But normalization doesn't always result in numbers between 0 and 1 and multiplication doesn't always result in numbers between 0 and 100.
Similarly, not all numbers constrained between 0 and 1 have been normalized and not all numbers constrained between 0 and 100 have been multiplied.
Add in the fact that the normalization statisticians most commonly use is z-score standardization (subtracting by the mean and dividing by standard deviation, resulting in data centered around 0), and you're going to end up with a lot of confusion. In fact, this example highlights that while normalization does mean "to scale" it doesn't mean that the result will always be bounded to a particular interval.
Perhaps I'm misunderstanding you, but with floating point, denormalized/denormal numbers aren't just numbers with a magnitude less than 1, they're numbers so small that it's no longer possible to adjust the exponent in the usual way, so leading zeroes are used in the mantissa. This reduces precision.
That's a good suggestion. 'Normalizing' is also used to refer to taking a vector and scaling it to make its length equal to 1. Google tells me it's also used in an analogous way elsewhere in maths.
I don't think "normalised" is specific enough. Normalising can refer to division by values other than the maximum. I'm also not convinced it implies non-negativity.
That isn't the right term. The standard meaning of "normalisation" in most scientific and engineering domains is shifting and scaling to get the sample mean to 0 and sample standard deviation to 1. I.e. it will almost always include both negative numbers and numbers larger than 1.
I use this term for https://github.com/VCVRack/Rack. Sometimes I say "`x` is a normalized float between 0 to 1" to somewhat reveal the definition of the term.
You could also call that centred to clear up confusion, or mean-subtracted to be more specific. I think if you're specifically dealing with statistical quantities it should be obvious, e.g. standardised if you also scale to unit variance.
Personally if I saw normalised I would assume scaled by a constant, not offset (as in subtraction).
I typically use "_fraction" to indicate this in floating point variable names, along with a comment explicitly mentioning the range from 0 to 1 somewhere. Seems to minimize confusion pretty well.
I’ve also seen “fraction” used for this concept in Apple/NeXT APIs. E.g., “-[NSImage drawInRect:fromRect:operation:fraction:]” and “-[UIViewPropertyAnimator fractionComplete]”.
Shoot. I thought "Proportion" was the One True Correct word, but it's not.

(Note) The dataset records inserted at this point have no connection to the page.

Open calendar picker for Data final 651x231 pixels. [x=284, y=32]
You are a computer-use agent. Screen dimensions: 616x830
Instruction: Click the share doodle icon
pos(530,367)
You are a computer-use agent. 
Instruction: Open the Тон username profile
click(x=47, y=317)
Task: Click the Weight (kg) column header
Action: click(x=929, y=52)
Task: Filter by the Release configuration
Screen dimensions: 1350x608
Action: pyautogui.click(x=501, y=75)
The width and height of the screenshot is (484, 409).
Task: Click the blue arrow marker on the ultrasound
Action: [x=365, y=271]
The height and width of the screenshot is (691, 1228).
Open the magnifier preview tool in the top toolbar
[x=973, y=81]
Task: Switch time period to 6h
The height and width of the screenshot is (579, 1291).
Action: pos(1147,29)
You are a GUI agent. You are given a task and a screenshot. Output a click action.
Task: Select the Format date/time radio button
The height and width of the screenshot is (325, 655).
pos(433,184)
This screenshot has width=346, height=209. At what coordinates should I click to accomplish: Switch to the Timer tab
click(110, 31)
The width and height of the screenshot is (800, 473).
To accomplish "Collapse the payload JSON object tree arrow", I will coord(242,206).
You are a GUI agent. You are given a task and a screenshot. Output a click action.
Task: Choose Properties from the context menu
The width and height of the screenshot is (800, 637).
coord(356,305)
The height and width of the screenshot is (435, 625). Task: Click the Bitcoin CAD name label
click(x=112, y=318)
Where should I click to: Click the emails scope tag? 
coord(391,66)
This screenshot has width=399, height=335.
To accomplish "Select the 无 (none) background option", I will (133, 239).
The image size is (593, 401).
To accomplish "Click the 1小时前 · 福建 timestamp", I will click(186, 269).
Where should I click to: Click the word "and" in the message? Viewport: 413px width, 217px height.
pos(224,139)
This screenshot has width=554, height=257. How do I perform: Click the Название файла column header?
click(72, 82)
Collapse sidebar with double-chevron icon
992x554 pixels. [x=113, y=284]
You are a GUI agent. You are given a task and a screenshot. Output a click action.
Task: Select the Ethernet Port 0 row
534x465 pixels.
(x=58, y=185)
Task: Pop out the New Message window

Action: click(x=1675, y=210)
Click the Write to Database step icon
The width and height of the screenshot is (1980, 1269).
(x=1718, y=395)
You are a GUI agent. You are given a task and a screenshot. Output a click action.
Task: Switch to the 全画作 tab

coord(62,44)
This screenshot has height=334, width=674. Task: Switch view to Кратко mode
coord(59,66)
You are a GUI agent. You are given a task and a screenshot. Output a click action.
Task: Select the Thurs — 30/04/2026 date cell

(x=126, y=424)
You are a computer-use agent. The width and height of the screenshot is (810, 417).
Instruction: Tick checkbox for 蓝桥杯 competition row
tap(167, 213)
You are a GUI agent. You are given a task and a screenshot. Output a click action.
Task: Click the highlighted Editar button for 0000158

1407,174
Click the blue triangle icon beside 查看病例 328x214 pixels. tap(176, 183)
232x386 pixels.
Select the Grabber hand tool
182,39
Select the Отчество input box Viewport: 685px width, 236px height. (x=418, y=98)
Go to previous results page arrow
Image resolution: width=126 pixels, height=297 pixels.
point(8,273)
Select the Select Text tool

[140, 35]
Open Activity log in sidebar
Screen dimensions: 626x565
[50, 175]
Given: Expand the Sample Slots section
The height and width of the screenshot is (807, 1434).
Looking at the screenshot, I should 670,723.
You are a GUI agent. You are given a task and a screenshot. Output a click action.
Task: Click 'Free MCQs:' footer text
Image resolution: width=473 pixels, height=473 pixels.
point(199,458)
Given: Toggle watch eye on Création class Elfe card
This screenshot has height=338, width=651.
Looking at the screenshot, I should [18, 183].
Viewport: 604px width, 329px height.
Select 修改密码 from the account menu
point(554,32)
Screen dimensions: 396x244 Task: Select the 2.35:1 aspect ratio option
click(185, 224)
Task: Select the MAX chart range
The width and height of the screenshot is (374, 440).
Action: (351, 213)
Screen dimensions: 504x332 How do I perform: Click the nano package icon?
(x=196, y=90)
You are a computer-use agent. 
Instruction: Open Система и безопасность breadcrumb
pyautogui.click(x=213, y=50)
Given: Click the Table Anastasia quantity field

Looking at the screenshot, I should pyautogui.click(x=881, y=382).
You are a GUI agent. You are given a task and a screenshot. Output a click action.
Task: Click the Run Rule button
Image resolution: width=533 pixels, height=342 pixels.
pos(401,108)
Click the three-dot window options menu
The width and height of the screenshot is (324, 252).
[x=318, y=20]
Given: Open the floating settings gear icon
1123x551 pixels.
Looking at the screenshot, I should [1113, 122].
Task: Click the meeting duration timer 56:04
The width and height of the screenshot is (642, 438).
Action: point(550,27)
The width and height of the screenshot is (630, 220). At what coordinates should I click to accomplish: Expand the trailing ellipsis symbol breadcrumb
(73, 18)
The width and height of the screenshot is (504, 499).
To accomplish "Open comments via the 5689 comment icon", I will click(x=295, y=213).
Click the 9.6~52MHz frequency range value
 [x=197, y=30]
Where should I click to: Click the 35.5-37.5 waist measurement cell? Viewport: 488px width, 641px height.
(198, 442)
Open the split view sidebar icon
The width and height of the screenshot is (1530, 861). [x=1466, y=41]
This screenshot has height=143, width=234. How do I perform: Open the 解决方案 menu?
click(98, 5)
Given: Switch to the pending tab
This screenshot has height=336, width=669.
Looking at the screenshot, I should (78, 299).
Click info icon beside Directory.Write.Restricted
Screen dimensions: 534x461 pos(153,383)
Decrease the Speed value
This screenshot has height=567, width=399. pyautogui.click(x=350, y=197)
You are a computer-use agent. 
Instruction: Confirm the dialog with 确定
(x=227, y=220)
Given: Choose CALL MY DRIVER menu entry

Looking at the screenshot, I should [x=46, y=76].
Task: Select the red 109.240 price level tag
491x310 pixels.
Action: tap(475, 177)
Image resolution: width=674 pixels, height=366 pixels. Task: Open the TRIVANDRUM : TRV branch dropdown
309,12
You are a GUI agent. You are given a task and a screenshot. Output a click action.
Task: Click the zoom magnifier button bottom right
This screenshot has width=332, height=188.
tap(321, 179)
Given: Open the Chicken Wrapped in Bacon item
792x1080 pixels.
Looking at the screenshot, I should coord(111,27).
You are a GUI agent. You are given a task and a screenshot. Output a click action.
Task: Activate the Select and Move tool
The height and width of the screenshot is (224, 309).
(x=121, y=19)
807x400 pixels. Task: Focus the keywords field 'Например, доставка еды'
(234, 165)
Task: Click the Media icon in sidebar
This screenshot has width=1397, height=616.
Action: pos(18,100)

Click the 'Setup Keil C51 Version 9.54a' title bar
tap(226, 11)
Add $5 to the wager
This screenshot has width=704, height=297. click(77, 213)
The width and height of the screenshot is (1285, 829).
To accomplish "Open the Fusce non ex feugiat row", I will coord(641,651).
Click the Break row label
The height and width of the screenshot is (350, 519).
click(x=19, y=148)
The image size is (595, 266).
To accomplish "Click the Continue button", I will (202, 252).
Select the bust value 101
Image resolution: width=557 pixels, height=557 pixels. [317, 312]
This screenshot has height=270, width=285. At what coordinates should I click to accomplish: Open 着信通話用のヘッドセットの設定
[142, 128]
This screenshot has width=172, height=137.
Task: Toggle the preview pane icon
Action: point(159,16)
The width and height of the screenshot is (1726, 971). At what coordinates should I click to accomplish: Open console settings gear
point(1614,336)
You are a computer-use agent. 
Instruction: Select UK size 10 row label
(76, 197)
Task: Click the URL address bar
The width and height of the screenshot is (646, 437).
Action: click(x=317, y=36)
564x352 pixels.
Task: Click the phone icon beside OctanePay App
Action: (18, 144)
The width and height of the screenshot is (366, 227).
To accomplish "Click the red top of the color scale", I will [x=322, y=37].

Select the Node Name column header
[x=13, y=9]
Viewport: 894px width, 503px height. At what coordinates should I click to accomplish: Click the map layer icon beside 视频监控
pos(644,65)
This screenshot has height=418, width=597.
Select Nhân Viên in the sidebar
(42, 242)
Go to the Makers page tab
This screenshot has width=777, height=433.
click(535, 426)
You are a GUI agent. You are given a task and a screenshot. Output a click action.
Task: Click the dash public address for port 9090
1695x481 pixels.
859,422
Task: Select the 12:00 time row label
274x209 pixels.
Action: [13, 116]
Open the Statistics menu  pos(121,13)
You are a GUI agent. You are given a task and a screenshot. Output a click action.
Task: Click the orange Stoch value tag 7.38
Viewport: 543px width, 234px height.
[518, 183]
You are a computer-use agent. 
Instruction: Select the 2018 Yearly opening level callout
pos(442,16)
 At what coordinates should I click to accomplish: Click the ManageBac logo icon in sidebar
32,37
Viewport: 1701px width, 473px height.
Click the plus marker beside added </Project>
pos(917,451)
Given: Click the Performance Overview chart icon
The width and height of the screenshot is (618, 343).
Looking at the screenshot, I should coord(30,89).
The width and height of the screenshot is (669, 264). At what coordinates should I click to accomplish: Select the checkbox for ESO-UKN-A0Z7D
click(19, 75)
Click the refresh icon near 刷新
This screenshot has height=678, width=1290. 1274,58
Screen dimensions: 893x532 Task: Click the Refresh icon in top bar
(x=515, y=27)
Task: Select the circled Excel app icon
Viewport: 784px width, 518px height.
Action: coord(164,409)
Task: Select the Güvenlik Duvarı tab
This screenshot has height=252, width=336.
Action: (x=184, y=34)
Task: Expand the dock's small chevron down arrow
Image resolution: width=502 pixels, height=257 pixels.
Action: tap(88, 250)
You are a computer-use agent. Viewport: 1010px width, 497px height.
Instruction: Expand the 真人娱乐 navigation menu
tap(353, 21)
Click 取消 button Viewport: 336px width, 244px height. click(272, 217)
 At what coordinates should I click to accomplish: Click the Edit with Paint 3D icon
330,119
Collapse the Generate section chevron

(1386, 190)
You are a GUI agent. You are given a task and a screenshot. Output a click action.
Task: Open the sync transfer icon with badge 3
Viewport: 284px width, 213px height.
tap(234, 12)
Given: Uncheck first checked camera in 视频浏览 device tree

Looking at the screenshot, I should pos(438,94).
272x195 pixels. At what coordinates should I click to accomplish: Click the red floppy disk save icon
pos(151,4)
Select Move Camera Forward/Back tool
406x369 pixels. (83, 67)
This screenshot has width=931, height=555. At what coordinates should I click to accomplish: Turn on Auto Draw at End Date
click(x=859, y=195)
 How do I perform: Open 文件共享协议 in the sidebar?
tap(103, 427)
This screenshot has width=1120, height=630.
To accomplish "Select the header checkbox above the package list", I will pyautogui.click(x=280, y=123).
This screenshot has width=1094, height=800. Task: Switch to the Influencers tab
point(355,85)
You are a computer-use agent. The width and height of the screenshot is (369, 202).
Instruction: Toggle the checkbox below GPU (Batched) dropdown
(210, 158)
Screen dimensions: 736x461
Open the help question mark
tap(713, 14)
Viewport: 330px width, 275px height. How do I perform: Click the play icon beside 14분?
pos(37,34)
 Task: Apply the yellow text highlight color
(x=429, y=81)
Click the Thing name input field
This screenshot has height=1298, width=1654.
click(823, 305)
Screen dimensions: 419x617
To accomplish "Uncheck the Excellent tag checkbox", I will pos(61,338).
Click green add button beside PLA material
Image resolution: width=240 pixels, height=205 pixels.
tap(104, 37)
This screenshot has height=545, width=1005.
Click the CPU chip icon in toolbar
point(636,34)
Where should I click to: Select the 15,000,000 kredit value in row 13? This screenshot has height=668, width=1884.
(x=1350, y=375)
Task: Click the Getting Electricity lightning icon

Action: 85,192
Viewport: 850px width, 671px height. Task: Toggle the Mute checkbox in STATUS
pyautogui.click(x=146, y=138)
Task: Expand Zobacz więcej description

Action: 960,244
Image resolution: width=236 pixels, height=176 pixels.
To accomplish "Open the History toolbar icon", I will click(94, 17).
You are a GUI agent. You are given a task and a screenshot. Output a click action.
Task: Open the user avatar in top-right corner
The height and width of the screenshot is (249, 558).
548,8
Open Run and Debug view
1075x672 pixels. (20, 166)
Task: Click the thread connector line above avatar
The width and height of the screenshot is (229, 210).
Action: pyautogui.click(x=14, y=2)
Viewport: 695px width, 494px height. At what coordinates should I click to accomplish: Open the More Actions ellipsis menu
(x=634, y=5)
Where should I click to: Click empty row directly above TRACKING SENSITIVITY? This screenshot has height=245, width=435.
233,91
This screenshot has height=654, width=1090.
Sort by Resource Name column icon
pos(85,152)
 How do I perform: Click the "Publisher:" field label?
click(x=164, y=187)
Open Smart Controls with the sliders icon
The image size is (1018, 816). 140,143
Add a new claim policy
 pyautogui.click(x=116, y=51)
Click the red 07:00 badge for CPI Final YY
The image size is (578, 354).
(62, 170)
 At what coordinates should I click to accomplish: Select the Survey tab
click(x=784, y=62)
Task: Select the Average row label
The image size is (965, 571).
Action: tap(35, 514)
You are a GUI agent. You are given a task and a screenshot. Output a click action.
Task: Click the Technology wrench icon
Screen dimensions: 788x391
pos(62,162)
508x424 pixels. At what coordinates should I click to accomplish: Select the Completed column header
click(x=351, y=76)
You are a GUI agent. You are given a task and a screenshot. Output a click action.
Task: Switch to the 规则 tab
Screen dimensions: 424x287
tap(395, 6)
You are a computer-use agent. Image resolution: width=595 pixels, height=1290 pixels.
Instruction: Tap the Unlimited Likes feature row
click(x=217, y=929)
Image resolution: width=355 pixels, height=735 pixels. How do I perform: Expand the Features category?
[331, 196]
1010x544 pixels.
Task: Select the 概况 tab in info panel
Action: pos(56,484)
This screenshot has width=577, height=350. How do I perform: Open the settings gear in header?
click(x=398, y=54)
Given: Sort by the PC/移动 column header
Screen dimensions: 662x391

Float values between 0 and 1 are very very useful, and I use them all over the place, and I actually thought everyone did (and everyone called them 'Proportions')
Unlike percentages, you can just multiply them with the number you want the 'proportion' of,
One of the answers was edited to “portion”, which is the same idea, I think either portion or proportion is elegant and simple. If anyone has been using proportion then I’d stick with that, though portion is nice and succinct.
In general usage, 'proportion' is not limited to the unit interval [1][2]. Offhand, however, I cannot think of a use of 'portion' that does not refer to part of a whole [3]. I think this is the best suggestion so far.
I like it, but as I do not work in a Dutch-speaking environment, if I were to do this, someone would eventually come along and 'fix' it (assuming I could get it through review in the first place.)
Not constrained to the interval [0,1], though: The change in the stockmarket was -5 percent or -0.05 perunage today, but +300 percent or +3 perunage over the last xyz years.
I like this idea, although I don't think English speakers would know how to pronounce "zadehan" by default. "Zadean" might be better. I don't think it will catch on, though, because "boolean" is really easy to say but "zadean" isn't.
I'd only use Zadehan if it not only was a value on the interval [0, 1] but a fuzzy membership value on that interval to which the Zadeh fuzzy logic operators apply.
If it was a probability value to which Bayesian operators apply, Zadehan would be a singularly inappropriate name for the type. Types aren't just ranges but they also define the valid operations (whether syntactically functions, methods, or operators) on the type.
Bayesian probability is, from a certain perspective, a fuzzy logic but the operators of Bayesian logic are not the operators Zadeh’s fuzzy logic. Since types define operators as well as values, I'd argue that a “bayes(ian)” type should be distinct from a “zadeh(an)” type, even if they might usefully have a common “fuzzy_membership” supertype.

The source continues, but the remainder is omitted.